“Huge, old.” Turtle shakes her head. “Dangerous. You know what’s inside?”
“Nothing, for all I know.”
“Didn’t check it out first?”
Some dive team leaders head into a wreck the moment they find one. Anyone working salvage knows it’s not worth your time to come back to a place that’s been plundered before.
“No.” I pick a spot not far from the main doors and set the skip to hold position with the monster wreck. With no trail, I hoped no one was gonna notice the tiny energy emanation the skip gives off.
“Too dangerous?” Turtle asks. “That why you didn’t go in?”
“I have no idea if it’s dangerous.” I’m referring to the skip, not diving alone.
Diving alone is always dangerous.
“There’s a reason you brought us here.” She sounds annoyed. “You gonna share it?”

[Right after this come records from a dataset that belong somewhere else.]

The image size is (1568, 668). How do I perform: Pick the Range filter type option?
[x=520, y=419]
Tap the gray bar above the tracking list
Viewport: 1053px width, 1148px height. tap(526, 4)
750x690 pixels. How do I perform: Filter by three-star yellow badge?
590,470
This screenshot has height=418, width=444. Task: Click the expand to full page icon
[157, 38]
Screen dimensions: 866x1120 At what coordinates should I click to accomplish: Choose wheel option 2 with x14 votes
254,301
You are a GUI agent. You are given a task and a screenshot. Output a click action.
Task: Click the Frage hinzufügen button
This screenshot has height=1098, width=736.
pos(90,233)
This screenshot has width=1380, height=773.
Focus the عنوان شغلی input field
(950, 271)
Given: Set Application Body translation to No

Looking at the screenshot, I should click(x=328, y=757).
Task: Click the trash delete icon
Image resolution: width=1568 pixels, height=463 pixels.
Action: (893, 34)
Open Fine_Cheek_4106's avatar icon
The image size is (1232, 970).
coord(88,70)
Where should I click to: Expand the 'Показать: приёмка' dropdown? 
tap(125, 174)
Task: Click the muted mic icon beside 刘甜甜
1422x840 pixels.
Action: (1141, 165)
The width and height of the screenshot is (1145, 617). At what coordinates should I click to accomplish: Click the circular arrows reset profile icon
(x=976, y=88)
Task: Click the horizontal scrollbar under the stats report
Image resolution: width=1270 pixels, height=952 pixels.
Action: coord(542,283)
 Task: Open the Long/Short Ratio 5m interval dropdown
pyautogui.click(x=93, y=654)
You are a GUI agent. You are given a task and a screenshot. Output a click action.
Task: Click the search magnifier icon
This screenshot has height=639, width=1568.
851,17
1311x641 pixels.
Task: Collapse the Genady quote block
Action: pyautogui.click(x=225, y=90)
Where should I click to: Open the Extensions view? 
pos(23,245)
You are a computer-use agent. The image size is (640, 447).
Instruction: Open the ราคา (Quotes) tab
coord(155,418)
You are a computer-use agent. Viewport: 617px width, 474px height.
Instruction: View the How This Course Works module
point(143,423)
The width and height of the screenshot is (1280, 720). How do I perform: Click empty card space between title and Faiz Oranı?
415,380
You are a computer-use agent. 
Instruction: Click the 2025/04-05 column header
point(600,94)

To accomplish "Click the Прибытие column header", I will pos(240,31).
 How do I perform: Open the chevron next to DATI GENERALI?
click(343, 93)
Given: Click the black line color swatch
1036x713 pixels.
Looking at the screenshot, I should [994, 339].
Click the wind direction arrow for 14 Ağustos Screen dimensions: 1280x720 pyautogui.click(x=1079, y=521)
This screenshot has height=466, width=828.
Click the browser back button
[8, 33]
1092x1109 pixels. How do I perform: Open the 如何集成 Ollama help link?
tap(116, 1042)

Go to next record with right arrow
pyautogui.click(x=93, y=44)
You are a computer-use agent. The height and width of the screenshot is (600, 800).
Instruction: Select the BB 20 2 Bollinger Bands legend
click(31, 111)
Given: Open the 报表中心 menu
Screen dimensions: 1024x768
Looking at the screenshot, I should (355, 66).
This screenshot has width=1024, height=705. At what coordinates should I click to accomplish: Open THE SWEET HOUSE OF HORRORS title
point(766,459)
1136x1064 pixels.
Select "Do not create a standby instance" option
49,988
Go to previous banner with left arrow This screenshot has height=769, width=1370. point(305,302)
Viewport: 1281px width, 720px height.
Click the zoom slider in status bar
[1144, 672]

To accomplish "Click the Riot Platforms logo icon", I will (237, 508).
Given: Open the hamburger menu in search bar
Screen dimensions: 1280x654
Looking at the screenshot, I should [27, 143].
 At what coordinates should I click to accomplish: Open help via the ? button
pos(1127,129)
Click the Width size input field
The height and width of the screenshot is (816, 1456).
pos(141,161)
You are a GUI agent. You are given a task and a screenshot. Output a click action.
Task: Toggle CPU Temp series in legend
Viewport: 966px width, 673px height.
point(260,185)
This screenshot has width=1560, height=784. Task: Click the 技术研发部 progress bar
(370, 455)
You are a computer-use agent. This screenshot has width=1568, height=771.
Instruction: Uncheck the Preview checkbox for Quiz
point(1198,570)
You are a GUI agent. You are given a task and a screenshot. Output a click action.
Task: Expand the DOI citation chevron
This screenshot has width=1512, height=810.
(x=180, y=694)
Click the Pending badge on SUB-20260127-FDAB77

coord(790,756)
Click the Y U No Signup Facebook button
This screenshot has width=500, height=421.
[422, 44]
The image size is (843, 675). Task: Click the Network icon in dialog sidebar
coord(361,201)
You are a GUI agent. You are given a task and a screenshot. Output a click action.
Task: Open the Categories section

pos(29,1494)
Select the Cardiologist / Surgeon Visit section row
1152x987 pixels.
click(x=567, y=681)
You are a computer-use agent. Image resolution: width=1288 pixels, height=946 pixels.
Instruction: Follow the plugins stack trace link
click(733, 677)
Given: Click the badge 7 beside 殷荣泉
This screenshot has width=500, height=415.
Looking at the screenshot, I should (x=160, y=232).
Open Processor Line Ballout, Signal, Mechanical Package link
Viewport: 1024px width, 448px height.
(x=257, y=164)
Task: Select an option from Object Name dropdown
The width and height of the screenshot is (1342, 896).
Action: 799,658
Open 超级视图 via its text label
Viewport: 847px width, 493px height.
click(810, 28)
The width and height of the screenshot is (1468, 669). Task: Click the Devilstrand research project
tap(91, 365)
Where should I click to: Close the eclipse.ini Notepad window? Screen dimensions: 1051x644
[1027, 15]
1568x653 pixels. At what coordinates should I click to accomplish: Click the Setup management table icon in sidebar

I shake my head. “Not yet. I just want to see what you find.”
She glares, but the look has no teeth. She knows my methods and even approves of them sometimes. And she should know that I’m not good enough to dive alone.
She peels off her clothes—no modesty in this woman—and slides on her suit. The suit adheres to her like it’s a part of her. She wraps five extra breathers around her hips—just-in-case emergency stuff, barely enough to get her out if her suit’s internal oxygen system fails. Her suit is minimal—it has no backup for environmental protection. If her primary and secondary units fail, she’s a little block of ice in a matter of seconds.
She likes the risk; Karl doesn’t. His suit is bulkier, not as form-fitting, but it has external environmental backups. He has had environmental failures and has barely survived them. I’ve heard that lecture half a dozen times. So has Turtle, even though she always ignores it.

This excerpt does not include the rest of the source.